I recommend always using the top lane, since courses have super ramps that will launch you forward over many obstacles. The major catch is these super ramps are only at the top two lanes. These super jumps will never appear at the bottom two lanes, which seems like a massive oversight. Plus, if you stay in the top or bottom lane, that means you only have to dodge two lanes of riders rather than three if you’re in the middle. Sure you have more room to dodge with three lanes, but you’ll never really need that many lanes to dodge obstacles.


The first mode A is more like a time trial or practice run. You select from the five courses and compete against yourself I suppose. Completing one course gets you to the next. If you fail to beat a minimum time listed as third place, the game kicks you back to the course selection screen.

Since mode B still forces you to finish under a certain time, it’s more like a hard mode. I always found mode B far more entertaining as other racers are on the track with you. This makes things interesting, and you can even cut them off which trips them and sends them tumbling. It is perhaps the most enjoyable part of Excitebike. Of course if you mess it up or ram them, the same can happen to you.

The sad thing is the game should probably have a mix of a practice than an actual race, but as I pointed out before mode A is easy, mode B is hard.

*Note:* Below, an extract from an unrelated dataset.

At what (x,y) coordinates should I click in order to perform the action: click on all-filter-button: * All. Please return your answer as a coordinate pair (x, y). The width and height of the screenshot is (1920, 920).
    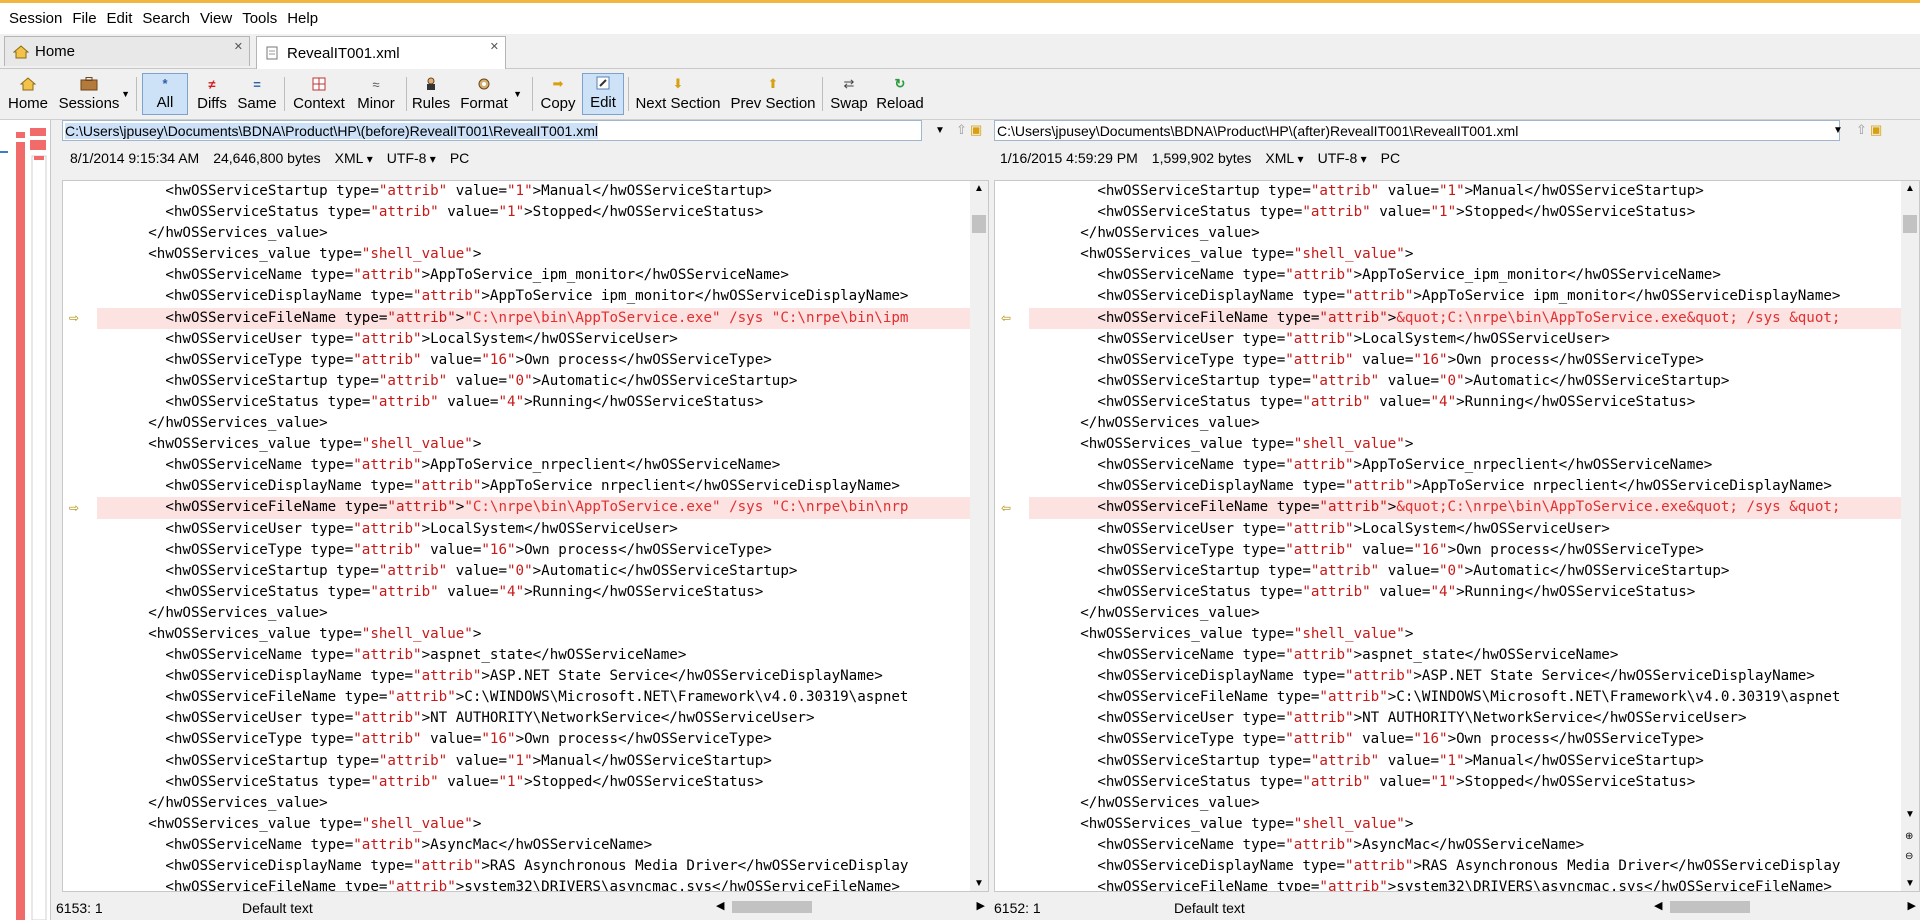
    Looking at the image, I should click on (165, 94).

In a world where design modes are getting more popular and included with plenty of games, Excitebike was one of the first. Starting the mode sends you to a new menu where you can play modes A and B with your designed course along with menu items to design, save, load and reset. You can only save a single track and once you reset your game, you’ll need to load it again.

When designing your course, you have nineteen types of elements to set. Everything from the game is here for you to add. There are ramps, zippers, rough patches, big elements that take up the entire screen, and even segments that remove track. You can end your track any time you want, but if it’s too long, you’re forced to cap it off with a finish line and then you set how many laps to run. The more sadistic designers will force people to do a full nine laps, but you can choose one through nine respectively.

Once you’re done making your masterpiece, you can play it and the interesting thing here is the game comes up with its own third place time for you to beat. After you play through your course, the game gives you a time and even keeps track of your fastest time. It is both impressive and necessary for a game of this generation to add that sort of replay value in a game that lacks content.


With Excitebike being one of the early titles for the system, the game will make you use that reset button on your console. There is no way out of the course selection screen. Failing to meet a third place requirement to get to the next race in either mode will send you back to that selection screen. The irony is design mode has a reset menu option that will send you back to the title screen.


With enjoyable mechanics, I just wish there were more content with the game. A level editor is nice to have, but I’d rather have more pre-built courses that come with the game to offer more longevity beyond a few minutes every few years. Excitebike is definitely a classic, there’s just not much here. It’s a game that demanded a sequel on the system and never received it, at least in the United States.